(Stored data entries)
┏━━

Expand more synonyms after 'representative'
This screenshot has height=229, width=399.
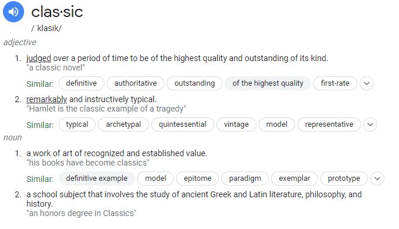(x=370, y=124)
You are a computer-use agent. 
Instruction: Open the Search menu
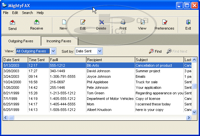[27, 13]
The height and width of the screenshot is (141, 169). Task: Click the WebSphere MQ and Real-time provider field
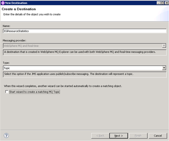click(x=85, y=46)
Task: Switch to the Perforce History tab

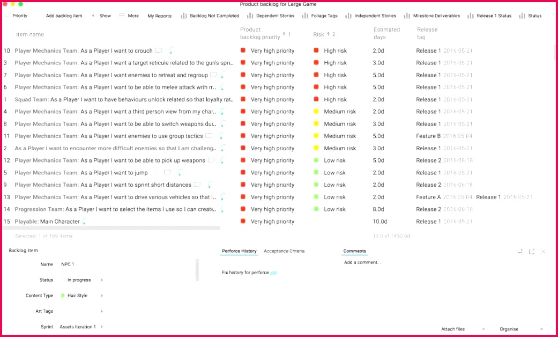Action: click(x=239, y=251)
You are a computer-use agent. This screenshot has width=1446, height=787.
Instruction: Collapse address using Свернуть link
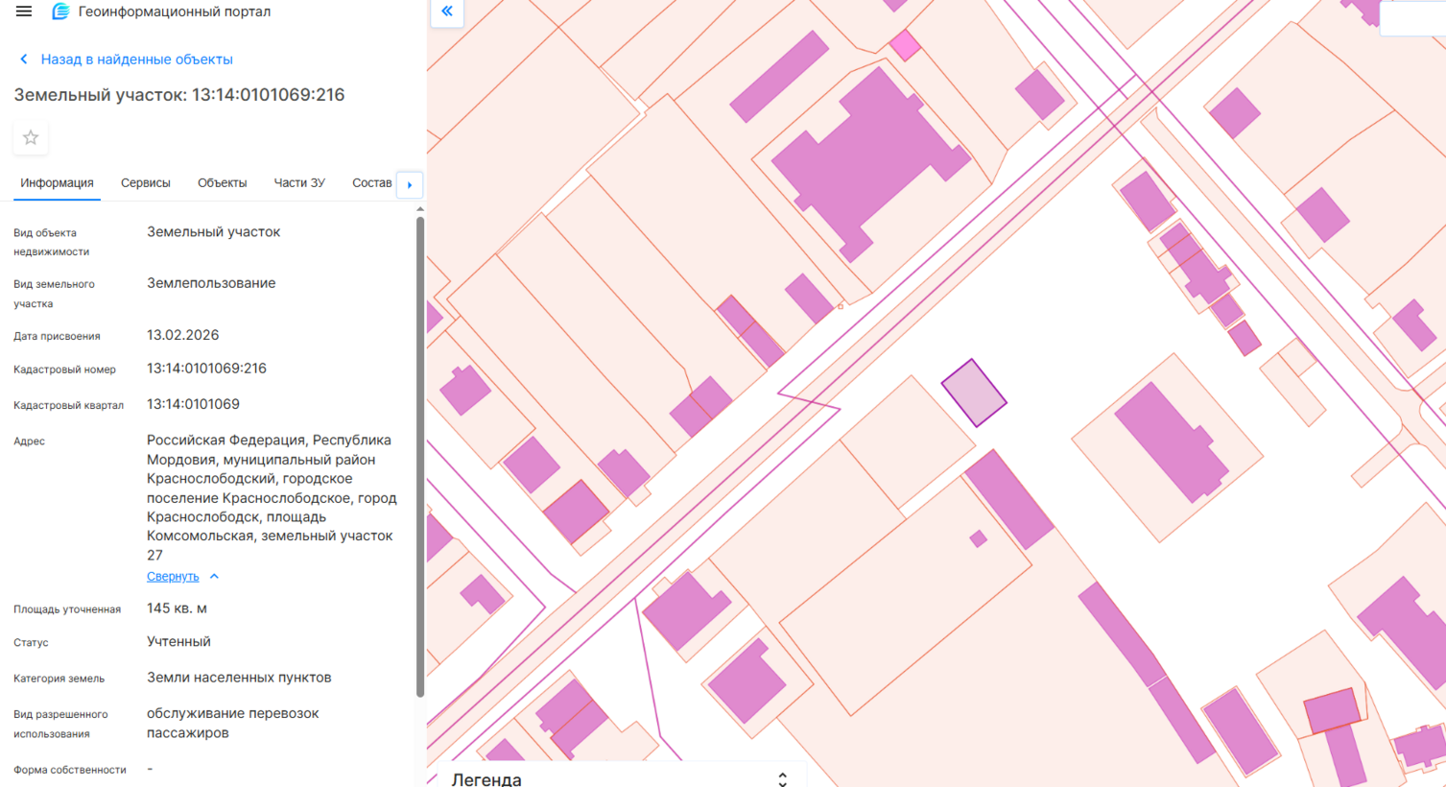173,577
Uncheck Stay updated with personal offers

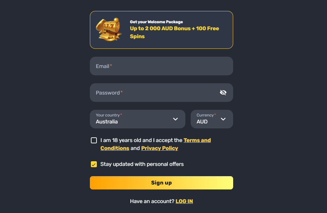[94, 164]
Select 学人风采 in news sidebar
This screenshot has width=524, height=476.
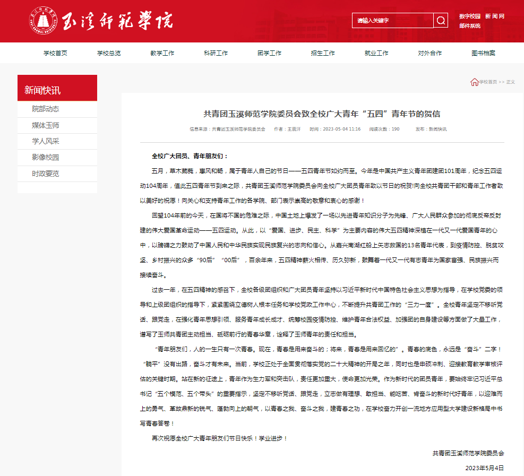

┗━━

Task to carry out: Only a number is wanted here: the count of lines above that contain the word "agent".

Result for this exercise: 2